With my personality type, there’s a temptation to let that mean no prayer at all: I am the master at letting perfection be the enemy of the good, not doing anything at all if I can’t do it the “right” way. When I let this happen, it’s always detrimental to my spiritual life. Though I do try to “pray without ceasing, ” offering up my actions throughout the day to God, it has not been my experience that that is a substitute for dedicated time spent focusing exclusively on the Lord. As my spiritual director always pointed out, prayer is about building a relationship. Praying as I do my work is like when my husband and I work alongside each other managing the household chaos: that’s a wonderful, necessary part of maintaining a healthy relationship, but if we never spent any time alone, our relationship would suffer.

So I’ve found it to be extremely important to make sure that I’m getting some dedicated prayer time in on a somewhat regular basis, even if it’s not quite as much as I’d like. The most helpful advice I’ve ever come across in this department is from Fr. Michael Scanlan’s book Appointment with God (which is out of print now, but I ordered a copy by phone from the Franciscan University Bookstore). The book is full of great advice about taking your prayer life to the next level, but the biggest thing I took away from it was the idea of making prayer appointments.

Fr. Scanlan points out that when we want to make sure we meet up with someone, we don’t just say, “Yeah, I’ll see you sometime.” Rather, we name a specific time and place the meeting will occur, which allows us to protect that time from getting displaced by our busy schedules.

I already had a routine where each Sunday I’d sit down and write out my weekly schedule, transferring whatever is on my Google Calendar to my handy day planner from Faith Calendars. After reading Fr. Scanlan’s book, I added a new element to this routine: I’d write down my appointments with God too. I’d take a moment to prayerfully think about when and how I should pray this week, then note that time on my calendar. Some weeks I might feel called to step it up and include serious prayer time every day; other weeks I might feel like just once or twice would be about all I could realistically handle. Not only do I note the time I’m going to pray, but the type of prayer as well (e.g. Gospel reflection, Rosary, silent meditation, etc.)

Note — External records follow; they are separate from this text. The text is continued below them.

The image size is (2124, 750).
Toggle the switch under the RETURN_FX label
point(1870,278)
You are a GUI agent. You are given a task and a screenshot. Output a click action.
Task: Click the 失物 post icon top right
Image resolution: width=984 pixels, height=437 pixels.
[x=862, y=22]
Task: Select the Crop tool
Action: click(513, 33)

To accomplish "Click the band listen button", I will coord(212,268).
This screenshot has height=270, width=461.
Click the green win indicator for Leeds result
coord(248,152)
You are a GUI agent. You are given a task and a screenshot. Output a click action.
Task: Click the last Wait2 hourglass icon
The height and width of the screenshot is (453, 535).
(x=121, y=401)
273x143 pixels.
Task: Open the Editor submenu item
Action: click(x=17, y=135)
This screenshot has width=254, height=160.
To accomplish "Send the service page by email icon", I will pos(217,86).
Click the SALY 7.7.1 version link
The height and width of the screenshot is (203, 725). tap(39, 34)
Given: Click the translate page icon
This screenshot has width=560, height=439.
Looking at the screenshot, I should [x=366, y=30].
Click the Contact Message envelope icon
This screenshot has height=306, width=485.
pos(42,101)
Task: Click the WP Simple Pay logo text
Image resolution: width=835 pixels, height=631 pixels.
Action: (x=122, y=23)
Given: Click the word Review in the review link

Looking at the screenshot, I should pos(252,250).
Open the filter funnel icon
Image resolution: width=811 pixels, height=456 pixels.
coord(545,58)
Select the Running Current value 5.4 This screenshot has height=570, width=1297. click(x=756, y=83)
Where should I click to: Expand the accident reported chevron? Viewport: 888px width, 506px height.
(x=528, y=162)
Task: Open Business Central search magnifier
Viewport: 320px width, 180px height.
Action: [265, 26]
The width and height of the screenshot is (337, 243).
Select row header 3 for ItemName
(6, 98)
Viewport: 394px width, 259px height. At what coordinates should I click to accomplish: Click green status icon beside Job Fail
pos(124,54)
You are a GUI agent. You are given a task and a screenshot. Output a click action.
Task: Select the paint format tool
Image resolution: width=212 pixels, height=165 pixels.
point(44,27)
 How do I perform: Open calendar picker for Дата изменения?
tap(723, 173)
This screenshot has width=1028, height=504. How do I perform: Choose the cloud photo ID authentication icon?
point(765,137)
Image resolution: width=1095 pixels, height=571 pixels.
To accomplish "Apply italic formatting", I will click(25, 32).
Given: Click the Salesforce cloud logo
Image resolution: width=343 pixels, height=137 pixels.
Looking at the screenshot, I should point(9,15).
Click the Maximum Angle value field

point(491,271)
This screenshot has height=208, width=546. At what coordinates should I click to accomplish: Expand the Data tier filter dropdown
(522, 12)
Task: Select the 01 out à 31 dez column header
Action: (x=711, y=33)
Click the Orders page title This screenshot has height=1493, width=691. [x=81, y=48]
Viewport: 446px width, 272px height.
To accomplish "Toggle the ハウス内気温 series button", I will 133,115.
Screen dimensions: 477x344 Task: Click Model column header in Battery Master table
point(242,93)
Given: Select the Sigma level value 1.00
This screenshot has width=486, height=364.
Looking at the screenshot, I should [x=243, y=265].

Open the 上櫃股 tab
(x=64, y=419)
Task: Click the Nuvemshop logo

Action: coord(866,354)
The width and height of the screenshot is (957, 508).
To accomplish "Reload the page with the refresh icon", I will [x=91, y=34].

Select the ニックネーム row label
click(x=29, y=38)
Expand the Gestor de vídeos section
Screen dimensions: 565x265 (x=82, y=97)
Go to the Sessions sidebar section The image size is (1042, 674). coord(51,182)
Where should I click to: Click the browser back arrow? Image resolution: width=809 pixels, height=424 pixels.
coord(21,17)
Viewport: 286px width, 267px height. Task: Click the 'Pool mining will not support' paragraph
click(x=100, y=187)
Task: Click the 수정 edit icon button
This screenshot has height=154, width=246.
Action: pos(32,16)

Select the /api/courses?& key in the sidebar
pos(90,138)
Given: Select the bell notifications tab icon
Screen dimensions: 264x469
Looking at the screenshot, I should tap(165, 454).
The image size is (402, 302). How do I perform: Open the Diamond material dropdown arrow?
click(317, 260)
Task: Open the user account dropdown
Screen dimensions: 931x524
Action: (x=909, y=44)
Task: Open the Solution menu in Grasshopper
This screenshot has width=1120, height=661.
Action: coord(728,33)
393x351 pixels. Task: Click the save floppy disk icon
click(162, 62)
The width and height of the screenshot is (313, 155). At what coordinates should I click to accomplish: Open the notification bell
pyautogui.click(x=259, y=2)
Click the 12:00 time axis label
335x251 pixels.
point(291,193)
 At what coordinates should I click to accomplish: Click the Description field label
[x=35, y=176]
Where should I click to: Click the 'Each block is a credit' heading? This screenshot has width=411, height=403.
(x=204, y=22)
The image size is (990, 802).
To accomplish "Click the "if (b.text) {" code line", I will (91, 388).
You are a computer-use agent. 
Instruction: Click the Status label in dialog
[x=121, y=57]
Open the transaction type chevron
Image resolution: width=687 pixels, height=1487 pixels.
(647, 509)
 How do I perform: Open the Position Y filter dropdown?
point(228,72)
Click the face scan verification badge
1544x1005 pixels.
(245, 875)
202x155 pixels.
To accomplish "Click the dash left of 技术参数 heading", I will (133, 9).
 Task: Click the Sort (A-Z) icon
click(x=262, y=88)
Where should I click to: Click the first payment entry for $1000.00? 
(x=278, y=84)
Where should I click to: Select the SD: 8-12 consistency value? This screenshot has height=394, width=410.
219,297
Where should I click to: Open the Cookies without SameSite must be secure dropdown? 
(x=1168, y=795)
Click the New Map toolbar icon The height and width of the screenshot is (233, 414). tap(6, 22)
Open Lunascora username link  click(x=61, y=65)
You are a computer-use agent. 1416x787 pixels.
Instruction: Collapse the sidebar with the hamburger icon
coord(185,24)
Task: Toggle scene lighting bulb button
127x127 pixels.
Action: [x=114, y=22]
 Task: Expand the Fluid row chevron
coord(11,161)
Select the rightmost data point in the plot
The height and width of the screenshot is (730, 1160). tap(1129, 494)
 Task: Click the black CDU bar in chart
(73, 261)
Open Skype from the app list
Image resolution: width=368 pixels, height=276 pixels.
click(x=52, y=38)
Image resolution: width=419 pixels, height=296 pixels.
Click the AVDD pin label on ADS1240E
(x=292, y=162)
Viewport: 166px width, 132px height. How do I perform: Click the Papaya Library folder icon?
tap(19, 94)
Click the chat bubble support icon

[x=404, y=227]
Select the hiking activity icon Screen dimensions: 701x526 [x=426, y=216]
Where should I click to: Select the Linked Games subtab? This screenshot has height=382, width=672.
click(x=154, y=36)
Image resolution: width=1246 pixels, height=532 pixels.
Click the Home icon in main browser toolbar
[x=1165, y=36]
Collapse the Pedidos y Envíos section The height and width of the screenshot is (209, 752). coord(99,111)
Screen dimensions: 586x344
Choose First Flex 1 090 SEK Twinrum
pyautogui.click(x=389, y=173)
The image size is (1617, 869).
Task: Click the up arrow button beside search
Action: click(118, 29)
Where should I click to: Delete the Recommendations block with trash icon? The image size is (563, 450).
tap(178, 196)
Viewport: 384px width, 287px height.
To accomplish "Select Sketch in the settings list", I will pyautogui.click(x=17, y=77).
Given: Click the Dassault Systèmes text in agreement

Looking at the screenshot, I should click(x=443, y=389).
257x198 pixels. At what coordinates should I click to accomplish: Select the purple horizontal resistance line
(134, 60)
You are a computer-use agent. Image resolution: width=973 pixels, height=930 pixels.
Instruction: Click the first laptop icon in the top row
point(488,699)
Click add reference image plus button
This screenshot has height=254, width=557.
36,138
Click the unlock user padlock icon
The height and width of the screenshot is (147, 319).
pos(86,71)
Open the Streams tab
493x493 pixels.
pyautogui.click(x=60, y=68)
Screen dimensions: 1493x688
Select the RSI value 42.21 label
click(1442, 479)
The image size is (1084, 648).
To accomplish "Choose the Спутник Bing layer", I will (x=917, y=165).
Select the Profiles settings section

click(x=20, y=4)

The process is actually fun! I might feel moved to get up early on Tuesday to pray a full Rosary at 6:30, to reflect on the Gospels at 2:30 PM on Thursday, and to wrap up the week with some Bible reading at 10:00 on Friday night. It’s always interesting to see how much of what type of prayer I feel moved to include that week. And when these “appointments” are written on my calendar, I actually tend to keep them.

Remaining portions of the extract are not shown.